= Mary Parker Lewis =

American political consultant

Mary Parker Lewis is a political consultant who most famously served as Chief of Staff to Dr. Alan Keyes,
 candidate for President of the United States in 1996 and 2000. In addition to running both Keyes presidential campaigns, Lewis also ran the statesman's historic campaign for the U.S. Senate from Illinois against Barack Obama in 2004.

Her political works have come under scrutiny due to reports that in 2010, while these Political Action Committees (PACs) took in millions of dollars in donations, they paid out only a very small percentage to the causes they claim they are working to defend. Mary also took considerable compensation packages as well from these PACs.

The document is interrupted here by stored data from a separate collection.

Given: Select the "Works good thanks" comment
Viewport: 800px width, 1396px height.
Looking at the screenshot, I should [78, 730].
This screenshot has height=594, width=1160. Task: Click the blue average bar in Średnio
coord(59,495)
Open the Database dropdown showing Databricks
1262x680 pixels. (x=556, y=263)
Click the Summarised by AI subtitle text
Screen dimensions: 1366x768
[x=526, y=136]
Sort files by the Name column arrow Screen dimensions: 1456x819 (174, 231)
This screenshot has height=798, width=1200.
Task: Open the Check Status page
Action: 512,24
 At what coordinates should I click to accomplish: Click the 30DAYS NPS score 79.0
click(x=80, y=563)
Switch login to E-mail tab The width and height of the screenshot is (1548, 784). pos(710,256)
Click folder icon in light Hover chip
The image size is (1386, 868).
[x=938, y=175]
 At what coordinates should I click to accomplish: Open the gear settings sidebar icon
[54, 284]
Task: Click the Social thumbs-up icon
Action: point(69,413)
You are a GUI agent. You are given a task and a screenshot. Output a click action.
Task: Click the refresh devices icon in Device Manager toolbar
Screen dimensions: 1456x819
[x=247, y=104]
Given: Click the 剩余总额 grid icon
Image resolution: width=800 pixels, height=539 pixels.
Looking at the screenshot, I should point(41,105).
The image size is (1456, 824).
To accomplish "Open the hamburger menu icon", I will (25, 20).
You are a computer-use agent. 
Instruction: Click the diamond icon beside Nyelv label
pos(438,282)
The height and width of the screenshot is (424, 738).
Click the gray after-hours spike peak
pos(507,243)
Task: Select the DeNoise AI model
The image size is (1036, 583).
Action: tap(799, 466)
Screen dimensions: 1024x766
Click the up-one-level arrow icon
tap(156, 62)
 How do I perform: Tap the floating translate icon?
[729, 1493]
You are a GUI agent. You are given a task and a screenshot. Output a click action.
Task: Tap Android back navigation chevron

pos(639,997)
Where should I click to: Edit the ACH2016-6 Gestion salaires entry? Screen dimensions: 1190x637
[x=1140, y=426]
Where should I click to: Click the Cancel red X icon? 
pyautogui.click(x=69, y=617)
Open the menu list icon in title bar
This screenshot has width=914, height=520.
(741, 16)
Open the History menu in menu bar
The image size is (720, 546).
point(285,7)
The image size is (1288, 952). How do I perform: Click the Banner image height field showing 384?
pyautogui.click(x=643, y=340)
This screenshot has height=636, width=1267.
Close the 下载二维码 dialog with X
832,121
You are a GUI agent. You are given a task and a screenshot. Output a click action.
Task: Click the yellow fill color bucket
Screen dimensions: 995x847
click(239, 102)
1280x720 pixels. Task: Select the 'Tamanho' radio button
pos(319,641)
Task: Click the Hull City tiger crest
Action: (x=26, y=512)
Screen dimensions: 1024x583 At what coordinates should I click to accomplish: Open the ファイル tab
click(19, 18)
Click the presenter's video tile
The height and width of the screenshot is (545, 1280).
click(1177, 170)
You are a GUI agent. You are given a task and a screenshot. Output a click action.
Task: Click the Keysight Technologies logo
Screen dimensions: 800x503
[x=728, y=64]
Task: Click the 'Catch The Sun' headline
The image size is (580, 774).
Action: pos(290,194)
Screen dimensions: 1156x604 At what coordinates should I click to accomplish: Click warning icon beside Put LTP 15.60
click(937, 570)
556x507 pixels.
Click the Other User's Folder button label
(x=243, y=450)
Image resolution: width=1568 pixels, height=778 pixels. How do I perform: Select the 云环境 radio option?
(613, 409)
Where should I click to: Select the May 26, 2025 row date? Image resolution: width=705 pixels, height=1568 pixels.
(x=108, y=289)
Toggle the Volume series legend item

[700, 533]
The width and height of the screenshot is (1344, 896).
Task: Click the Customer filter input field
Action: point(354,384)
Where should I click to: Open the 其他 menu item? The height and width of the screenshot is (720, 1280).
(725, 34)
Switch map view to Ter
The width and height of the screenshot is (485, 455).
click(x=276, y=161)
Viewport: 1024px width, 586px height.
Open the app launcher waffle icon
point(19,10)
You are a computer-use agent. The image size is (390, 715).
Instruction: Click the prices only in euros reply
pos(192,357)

Lewis was born and raised in southern California where she attended Scripps College in Claremont. She then completed graduate studies at Claremont Graduate School (now Claremont Graduate University) in her home state and at Notre Dame Institute in Virginia. Early in her career, Lewis served as a staffer with the Free Congress Foundation and the Hoover Institution. She became special assistant to the U.S. Secretary of Transportation and confidential assistant to William Kristol, Chief of Staff to U.S. Secretary of Education William Bennett.

Lewis is also known in conservative activist circles as Executive Director of the Declaration Foundation, grassroots organizations founded by Dr. Alan Keyes to advocate the basic principles and core values of the conservative movement in the United States.